Podcast

SCMS: Classical Conversation Podcast

As part of its Winter and Summer Festivals, Seattle Chamber Music Society presents informal, in-depth discussions with Classical KING FM 98.1  host Dave Beck and Festival musicians. These Classical Conversation Podcast interviews give an inside look at the Chamber Music repertoire performed during the Festivals with world-class performers’ insight. Dave Beck, Rachel Ciprotti, and Nikhil Sarma, Producers. Bill Levey, Recording Engineer and Technical Production.

Now available on Spotify

Jonathan Vinocour
May 5, 2021

In Part 1 of our conversation with violist and SCMS Festival Artist Jonathan Vinocour, principal of the San Francisco Symphony, tells the story of how he came to the viola after false starts as a cellist and drummer. From the vantage point of a viola in the middle of the symphony orchestra, the violist basks in the glorious melodies, harmonies, and colors of the instruments that surround it.

Jonathan Vinocour

As a young violist just out of the New England Conservatory, Jonathan Vinocour was recruited to play a short stint as first chair viola for one of the world’s legendary orchestras, the Leipzig Gewandhaus. After an awkward misunderstanding at the first rehearsal, he went on to lead the Leipzig viola section, discovering as he did so, how this revered ensemble created a warm and sweet sound setting it apart from any other orchestra in the world.

Jonathan Vinocour

The conclusion of our conversation with violist Jonathan Vinocour begins by asking the question: what difference does the design of backstage area make to musicians and ensembles? Reflecting on the playing he’s done around the world, Vinocour ponders how backstage design affects the interaction and even bonding among members of a symphony orchestra. He believes the newly opened SCMS Center for Chamber Music in downtown Seattle is the ideal location and design for musicians and audiences to listen, perform, socialize, and build community around the performance of chamber music at the highest level.

Jennifer Frautschi
April 6, 2021

Violinist and SCMS Festival Artist Jennifer Frautschi, talks about the pandemic’s impact on her personal priorities and her musical practice. The demands of raising a young daughter have taken on a new urgency. Meanwhile, playing fewer concerts allows her to think in greater detail than ever before, about every note she plays, and to ponder the deeper meaning behind her music making.

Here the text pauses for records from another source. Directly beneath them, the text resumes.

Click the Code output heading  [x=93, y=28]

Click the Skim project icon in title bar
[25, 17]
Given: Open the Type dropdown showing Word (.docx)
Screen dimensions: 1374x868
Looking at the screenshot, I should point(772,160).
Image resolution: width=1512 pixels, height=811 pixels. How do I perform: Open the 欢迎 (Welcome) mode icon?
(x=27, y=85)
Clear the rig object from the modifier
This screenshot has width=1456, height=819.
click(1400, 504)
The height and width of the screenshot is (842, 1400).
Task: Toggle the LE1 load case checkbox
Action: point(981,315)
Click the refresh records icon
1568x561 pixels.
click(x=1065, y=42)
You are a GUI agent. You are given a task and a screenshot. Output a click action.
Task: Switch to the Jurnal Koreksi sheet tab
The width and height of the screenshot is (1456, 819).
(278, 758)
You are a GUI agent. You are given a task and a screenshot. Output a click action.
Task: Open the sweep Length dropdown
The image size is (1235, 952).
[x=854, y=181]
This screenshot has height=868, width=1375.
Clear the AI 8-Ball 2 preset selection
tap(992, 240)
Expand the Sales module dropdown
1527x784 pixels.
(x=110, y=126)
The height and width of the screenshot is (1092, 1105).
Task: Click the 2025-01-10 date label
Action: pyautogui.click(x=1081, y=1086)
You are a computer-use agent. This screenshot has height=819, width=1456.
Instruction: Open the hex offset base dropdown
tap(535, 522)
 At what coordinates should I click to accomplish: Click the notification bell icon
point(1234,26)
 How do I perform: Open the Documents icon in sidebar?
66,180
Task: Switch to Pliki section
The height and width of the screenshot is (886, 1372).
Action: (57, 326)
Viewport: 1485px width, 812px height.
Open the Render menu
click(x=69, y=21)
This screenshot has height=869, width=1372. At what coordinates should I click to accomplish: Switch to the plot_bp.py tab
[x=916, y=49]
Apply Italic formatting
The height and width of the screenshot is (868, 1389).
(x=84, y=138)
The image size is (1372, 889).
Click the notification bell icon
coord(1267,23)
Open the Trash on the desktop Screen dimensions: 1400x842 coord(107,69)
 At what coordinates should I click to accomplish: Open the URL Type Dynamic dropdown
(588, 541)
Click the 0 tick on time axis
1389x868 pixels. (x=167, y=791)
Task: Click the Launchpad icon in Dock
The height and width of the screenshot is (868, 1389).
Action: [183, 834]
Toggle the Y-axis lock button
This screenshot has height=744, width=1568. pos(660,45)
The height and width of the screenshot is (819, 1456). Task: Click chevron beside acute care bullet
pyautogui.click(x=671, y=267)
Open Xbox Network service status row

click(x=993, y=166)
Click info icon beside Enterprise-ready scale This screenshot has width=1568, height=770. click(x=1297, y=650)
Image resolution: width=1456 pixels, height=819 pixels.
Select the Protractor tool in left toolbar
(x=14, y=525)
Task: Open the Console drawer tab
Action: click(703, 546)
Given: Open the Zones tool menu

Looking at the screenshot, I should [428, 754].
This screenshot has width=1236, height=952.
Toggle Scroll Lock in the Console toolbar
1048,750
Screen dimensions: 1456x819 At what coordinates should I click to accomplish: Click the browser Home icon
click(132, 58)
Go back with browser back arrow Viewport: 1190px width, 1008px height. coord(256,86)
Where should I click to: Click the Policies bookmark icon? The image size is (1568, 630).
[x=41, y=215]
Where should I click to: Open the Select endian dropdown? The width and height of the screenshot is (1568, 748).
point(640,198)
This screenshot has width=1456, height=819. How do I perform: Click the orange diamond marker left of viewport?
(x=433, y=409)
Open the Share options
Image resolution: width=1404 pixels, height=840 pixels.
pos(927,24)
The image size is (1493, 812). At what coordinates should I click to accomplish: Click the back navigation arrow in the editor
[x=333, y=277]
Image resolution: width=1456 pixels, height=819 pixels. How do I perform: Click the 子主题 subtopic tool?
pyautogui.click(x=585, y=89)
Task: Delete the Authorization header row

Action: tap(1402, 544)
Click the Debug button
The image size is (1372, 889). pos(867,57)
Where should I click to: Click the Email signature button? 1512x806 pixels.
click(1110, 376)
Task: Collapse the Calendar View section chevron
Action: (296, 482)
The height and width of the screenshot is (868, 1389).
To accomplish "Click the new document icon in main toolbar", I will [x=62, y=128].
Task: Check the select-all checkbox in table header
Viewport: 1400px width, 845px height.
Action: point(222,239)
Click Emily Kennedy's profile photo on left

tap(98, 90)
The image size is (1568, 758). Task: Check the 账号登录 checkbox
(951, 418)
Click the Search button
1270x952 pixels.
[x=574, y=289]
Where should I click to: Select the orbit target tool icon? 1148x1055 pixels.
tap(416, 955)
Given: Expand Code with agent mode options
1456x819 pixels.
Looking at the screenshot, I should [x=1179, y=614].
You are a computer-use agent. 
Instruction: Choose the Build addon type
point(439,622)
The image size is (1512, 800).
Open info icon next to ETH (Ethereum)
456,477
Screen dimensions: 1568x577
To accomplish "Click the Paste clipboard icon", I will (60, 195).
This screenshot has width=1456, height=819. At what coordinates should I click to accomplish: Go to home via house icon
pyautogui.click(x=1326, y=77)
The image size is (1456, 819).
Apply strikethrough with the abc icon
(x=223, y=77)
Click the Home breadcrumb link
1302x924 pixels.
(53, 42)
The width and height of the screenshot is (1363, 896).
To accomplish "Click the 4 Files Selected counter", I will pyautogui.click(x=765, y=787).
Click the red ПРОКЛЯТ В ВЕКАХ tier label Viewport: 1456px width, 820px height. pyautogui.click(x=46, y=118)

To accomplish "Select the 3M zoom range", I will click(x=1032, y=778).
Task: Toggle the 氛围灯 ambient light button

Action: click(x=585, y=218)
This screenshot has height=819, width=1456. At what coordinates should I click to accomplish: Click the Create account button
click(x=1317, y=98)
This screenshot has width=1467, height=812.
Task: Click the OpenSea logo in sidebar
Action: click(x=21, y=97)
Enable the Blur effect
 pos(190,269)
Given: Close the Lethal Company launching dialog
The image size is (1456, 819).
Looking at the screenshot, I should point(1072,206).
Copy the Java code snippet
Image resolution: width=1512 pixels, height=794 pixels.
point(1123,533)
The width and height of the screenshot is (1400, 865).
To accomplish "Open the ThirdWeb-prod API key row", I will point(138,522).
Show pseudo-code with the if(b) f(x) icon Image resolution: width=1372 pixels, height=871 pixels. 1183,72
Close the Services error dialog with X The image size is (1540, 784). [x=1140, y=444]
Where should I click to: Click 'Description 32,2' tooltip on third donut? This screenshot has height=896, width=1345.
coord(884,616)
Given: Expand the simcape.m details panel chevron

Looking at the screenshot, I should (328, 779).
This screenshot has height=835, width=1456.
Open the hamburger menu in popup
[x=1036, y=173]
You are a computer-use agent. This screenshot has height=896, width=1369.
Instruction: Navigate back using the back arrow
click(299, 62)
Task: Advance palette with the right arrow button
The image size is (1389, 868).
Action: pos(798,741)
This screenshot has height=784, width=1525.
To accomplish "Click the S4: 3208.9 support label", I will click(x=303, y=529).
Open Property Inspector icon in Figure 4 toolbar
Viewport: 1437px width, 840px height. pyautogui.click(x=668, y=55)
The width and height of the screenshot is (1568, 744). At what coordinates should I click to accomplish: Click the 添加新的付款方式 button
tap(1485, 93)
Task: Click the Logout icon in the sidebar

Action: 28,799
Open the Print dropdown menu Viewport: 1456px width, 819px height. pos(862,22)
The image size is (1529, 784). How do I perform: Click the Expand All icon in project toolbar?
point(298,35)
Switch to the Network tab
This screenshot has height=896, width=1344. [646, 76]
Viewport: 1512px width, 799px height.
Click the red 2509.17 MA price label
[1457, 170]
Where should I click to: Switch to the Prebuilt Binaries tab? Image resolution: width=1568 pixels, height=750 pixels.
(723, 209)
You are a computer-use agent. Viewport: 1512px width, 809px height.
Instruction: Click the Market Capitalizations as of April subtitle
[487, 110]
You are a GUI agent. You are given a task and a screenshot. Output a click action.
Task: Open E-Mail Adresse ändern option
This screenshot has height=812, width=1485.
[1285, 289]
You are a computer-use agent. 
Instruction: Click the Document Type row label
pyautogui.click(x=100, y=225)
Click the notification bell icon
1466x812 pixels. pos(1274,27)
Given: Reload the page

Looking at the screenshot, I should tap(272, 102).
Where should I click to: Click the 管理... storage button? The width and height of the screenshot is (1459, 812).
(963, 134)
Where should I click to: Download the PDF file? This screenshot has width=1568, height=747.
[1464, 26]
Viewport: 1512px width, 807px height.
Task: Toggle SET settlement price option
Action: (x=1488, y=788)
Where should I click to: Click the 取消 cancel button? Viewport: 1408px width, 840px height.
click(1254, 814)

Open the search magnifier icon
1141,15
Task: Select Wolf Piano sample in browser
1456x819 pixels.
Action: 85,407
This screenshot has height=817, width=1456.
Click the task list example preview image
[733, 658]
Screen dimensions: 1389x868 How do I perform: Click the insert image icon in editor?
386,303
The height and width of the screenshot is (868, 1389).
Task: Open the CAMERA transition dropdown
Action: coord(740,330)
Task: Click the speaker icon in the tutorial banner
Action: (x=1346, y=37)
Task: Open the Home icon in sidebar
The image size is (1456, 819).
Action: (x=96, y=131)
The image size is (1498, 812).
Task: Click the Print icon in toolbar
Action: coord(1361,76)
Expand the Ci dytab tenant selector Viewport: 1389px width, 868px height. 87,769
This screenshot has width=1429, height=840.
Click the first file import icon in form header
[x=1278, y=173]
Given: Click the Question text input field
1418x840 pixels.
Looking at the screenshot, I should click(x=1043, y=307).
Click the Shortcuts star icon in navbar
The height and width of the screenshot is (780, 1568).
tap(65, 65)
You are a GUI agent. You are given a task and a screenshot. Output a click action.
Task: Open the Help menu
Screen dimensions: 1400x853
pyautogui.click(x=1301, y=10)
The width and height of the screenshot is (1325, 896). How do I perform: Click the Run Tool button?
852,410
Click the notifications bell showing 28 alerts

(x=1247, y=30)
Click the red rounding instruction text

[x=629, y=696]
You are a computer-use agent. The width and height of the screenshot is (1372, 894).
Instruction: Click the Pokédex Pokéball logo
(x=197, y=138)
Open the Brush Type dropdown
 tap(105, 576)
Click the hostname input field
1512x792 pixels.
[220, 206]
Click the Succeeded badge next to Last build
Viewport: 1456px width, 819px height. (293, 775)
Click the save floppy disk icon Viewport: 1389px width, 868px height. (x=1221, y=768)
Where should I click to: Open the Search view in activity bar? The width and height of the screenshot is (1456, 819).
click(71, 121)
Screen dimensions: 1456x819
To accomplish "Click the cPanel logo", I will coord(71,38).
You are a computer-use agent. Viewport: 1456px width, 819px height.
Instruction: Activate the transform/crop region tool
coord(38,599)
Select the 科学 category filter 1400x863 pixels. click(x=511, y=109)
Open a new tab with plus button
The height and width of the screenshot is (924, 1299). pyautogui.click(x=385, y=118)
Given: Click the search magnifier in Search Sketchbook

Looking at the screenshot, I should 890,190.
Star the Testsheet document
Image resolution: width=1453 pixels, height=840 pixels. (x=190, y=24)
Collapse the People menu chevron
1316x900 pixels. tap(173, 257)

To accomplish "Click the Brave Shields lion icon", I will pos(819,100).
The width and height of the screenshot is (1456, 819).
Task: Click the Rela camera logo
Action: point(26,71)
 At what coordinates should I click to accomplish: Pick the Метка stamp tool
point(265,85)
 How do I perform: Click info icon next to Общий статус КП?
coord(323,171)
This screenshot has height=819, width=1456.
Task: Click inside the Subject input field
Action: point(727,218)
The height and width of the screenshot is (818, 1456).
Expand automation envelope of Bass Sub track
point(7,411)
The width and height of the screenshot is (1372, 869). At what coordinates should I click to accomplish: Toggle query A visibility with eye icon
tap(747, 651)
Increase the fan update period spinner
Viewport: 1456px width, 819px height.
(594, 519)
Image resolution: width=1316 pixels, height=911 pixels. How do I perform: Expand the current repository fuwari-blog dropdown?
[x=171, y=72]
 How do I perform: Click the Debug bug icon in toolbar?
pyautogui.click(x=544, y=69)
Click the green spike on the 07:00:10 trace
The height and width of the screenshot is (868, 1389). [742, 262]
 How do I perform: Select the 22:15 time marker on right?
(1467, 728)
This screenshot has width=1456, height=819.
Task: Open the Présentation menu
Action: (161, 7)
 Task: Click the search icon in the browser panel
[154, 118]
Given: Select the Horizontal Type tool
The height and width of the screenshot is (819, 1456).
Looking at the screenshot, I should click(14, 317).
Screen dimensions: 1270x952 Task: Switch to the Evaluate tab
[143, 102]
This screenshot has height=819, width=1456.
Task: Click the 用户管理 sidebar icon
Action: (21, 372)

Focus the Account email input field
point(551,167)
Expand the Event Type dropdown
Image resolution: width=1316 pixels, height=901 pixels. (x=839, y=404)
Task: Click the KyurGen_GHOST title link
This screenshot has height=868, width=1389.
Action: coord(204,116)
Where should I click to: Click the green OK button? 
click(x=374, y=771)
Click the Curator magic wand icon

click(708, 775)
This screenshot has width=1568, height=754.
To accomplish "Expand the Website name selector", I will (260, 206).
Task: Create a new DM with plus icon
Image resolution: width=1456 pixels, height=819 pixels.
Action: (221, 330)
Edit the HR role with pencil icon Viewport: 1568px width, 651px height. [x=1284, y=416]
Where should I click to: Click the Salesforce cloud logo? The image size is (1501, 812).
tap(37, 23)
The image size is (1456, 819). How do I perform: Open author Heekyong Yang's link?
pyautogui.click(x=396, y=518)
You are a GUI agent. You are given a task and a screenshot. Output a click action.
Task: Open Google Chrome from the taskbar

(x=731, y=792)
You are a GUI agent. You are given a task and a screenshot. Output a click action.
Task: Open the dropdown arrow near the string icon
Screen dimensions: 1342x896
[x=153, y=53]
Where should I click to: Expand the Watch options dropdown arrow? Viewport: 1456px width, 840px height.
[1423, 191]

Violinist Jennifer Frautschi
Jennifer Frautschi

Part 2 of our conversation with violinist and SCMS Festival Artist Jennifer Frautschi continues with a discussion of her teaching. She speaks about her priorities when working with students, and her belief that non-musicians and those outside of the classical world have important insights about approaching the classical tradition with fresh perspective.

Violinist Jennifer Frautschi
Jennifer Frautschi

The final part of our conversation with SCMS Festival Artist and violinist Jennifer Frautschi focuses on performing contemporary music. She believes performing new works helps “keep music alive.” In addition, you cannot ask Beethoven questions about tempo, articulation, and interpretation, whereas modern composers are readily available for consult via email or text.

Jun Iwasaki
March 8, 2021

Seattle Chamber Music Society artist Jun Iwasaki, violin, first visited Seattle as a toddler when his father, cellist Ko Iwasaki, played in the early years of SCMS Summer Festivals in the 1980s. In 2021, Jun and his wife welcomed their second child just days before Jun came to Seattle to play in the SCMS 2021 Online Winter Festival. In Part 1 of our conversation with Jun, he shares more stories of his childhood—including how his bedtime lullabies were the sounds of his cellist father and pianist mother practicing together.

Jun Iwasaki

Violinist Jun Iwasaki is the concertmaster of the Nashville Symphony Orchestra and held the same position in the Oregon Symphony prior to that. In Part 2 of our conversation, Jun talks about the importance of physical presence and body language in the role of concertmaster. It’s a skill that is especially useful in the era of pandemic concerts. Masked musicians need those exaggerated gestures and animated body language from their musical leaders.

Jun Iwasaki

Time with his wife and two young children, learning to bake bread, and discovering audio and video production skills, have been pandemic projects of Seattle Chamber Music Society violinist Jun Iwasaki. In Part 3 of our podcast conversation, Jun talks about the positive impact that time with family has had during the global pandemic. He discusses how his newly honed production skills will serve him well as live concerts come back and musicians adapt to a post-pandemic world.